SEC to seek comment on short sale curbs
U.S. securities regulators will seek public comment on five proposals to curb short selling, blamed by some lawmakers and executives for deepening the financial crisis and driving down share prices.
The five-member Securities and Exchange Commission voted unanimously on Wednesday to seek 60-days of comment on five proposals, including bringing back an uptick rule -- allowing bets that a stock will fall only when the last sale price was higher than the previous price.
Another proposal would allow shorting only if the best available bid on a stock was higher than the last bid. Three other proposed restrictions would be triggered by a steep slide in the price of a security.
The SEC would have to vote again on any final rule, which could be modified in light of the comments it receives.
Traders and asset managers decried what they saw as scapegoating of short sellers for the plunge in stock prices that occurred as the housing market bubble burst and exposed risky bets by financial institutions.
The problem is that the managements of the banks and brokers screwed themselves up, short sellers did not, said hedge fund manager Doug Kass, who heads Seabreeze Partners Management.
Commissioners such as Kathleen Casey were generally skeptical of linking the 2007 abolition of the uptick rule to the last 18 months of stock market declines.

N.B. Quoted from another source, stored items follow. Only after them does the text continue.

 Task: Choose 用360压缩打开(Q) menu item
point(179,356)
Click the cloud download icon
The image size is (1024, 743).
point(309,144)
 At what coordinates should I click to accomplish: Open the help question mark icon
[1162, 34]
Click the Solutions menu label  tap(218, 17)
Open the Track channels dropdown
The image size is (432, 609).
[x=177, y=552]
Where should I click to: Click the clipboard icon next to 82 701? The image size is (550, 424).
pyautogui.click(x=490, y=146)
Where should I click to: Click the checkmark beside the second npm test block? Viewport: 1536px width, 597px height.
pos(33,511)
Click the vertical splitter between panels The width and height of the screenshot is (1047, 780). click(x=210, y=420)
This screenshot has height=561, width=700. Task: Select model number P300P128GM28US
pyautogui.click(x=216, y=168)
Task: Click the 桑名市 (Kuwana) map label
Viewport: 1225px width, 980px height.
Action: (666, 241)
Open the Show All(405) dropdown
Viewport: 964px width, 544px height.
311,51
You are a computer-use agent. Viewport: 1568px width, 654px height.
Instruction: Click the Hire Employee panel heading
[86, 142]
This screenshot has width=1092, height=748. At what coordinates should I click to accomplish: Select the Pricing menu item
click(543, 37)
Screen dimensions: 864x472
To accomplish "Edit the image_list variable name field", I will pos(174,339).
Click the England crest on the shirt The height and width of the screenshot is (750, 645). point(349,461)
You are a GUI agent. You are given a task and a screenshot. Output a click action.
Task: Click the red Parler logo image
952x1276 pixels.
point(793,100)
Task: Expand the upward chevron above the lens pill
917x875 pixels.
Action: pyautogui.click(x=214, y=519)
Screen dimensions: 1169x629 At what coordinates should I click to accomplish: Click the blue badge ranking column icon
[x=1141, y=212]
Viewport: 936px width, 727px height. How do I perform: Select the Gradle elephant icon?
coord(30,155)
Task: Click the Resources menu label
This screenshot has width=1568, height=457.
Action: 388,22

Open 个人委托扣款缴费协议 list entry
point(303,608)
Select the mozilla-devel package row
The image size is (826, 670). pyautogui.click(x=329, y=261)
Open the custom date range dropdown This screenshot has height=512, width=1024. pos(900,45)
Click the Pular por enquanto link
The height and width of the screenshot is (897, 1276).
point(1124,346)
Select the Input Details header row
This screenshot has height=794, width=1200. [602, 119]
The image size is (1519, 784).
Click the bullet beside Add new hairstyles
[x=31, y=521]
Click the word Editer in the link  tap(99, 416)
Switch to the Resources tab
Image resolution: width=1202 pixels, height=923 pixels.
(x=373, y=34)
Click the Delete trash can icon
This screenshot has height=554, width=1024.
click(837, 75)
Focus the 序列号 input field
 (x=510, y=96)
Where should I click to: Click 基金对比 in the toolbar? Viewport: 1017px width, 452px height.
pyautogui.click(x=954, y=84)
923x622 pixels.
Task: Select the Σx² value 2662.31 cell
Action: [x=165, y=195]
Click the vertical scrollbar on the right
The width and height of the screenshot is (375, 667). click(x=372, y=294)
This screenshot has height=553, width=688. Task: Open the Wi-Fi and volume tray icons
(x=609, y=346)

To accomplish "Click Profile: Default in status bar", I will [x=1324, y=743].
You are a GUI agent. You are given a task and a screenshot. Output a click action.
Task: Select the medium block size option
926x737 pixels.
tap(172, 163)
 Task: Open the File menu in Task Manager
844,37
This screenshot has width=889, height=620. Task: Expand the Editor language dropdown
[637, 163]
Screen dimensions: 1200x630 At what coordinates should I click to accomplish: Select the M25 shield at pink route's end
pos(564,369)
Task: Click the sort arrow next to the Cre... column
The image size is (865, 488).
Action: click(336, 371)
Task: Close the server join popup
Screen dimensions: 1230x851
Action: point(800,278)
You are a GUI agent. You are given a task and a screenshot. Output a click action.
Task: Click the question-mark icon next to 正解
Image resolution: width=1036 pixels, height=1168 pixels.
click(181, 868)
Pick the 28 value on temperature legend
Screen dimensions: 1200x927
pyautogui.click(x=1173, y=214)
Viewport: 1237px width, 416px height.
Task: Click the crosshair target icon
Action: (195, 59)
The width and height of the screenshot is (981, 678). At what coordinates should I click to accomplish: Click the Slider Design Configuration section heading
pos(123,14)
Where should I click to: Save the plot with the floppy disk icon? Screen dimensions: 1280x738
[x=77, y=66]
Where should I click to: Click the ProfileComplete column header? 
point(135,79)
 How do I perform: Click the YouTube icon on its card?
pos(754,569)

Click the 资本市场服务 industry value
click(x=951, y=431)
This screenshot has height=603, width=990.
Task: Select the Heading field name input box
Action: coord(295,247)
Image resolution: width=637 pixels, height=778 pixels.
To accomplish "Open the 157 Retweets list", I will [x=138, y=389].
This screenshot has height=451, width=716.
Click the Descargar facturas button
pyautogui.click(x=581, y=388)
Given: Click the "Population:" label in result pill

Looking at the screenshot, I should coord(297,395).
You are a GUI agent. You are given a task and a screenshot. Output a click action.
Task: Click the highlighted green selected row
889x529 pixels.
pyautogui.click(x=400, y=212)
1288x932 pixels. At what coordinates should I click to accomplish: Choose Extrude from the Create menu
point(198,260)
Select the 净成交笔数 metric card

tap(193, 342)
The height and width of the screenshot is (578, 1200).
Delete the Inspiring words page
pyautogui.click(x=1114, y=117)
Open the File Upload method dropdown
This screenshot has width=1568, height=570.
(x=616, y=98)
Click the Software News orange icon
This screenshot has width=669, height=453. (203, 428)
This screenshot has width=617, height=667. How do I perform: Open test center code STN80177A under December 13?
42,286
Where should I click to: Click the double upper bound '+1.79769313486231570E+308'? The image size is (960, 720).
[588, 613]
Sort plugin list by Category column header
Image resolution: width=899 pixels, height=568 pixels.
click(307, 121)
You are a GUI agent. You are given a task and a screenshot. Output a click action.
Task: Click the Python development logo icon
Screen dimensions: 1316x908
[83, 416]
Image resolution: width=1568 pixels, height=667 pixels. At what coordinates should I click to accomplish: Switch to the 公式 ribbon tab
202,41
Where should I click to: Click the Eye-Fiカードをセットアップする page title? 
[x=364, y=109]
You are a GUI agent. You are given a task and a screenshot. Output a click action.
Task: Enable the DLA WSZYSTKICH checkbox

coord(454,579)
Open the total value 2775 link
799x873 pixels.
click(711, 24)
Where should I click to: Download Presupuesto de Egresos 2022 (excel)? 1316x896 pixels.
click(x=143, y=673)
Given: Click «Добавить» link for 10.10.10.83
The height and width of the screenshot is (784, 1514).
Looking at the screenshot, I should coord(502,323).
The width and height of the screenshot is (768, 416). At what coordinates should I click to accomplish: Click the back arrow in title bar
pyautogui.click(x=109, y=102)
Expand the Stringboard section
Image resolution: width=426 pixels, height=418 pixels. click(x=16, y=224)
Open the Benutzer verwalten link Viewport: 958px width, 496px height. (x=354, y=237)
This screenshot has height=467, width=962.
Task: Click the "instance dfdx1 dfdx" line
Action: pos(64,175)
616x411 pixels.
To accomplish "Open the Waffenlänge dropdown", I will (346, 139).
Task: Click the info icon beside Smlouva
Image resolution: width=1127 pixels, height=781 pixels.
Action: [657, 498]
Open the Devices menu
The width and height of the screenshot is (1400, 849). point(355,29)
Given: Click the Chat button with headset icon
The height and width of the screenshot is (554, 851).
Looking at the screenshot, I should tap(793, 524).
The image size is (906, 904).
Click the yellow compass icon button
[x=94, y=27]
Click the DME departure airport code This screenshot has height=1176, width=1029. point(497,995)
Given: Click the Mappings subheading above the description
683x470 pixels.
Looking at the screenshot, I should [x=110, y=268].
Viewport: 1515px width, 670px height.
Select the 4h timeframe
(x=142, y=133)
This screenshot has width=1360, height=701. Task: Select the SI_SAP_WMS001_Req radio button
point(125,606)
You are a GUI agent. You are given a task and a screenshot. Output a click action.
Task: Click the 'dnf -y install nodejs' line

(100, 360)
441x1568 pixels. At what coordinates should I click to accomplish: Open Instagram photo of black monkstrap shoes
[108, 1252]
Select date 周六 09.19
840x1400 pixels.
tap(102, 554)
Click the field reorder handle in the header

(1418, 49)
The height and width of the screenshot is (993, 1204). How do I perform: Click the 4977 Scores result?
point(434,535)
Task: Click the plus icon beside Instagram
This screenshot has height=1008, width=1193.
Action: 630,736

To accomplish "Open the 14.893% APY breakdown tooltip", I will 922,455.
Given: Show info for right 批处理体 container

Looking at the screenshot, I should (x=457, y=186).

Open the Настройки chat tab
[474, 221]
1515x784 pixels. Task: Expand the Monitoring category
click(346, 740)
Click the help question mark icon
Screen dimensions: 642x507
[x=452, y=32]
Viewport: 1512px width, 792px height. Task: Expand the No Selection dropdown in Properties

But SEC Chairman Mary Shapiro acknowledged the intense pressure on the agency to address short selling, telling Wednesday's meeting that no other issue had generated as many emails and comments since she took the position in January.
The commission is keenly aware of the need to balance the potential benefits of its proposed rules against the costs, she said.
Commissioner Luis Aguilar said he feared that even if the SEC adopted more short sale restrictions, the rules may not be effective, because investors could shift to unregulated financial products to bring a stock down.
Short interest on the New York Stock Exchange and Nasdaq Stock Market had fallen from highs in July until February, when it climbed back along with a rise in stock prices.
The SEC will hold a roundtable discussion of the issues on May 5. Any final action is at least two to three months away.
CONGRESSIONAL PRESSURE
The uptick rule was first adopted after the 1929 stock market crash but was abolished in 2007 after the SEC concluded that advances in the marketplace had rendered the rule ineffective and obsolete.
With the benchmark Standard & Poor's 500 index <.SPX> down roughly 45 percent since the start of 2008, and the Dow Jones Industrial Average <.DJI> down more than 40 percent over the same period, members of Congress and others have pressed for restoration of the rule.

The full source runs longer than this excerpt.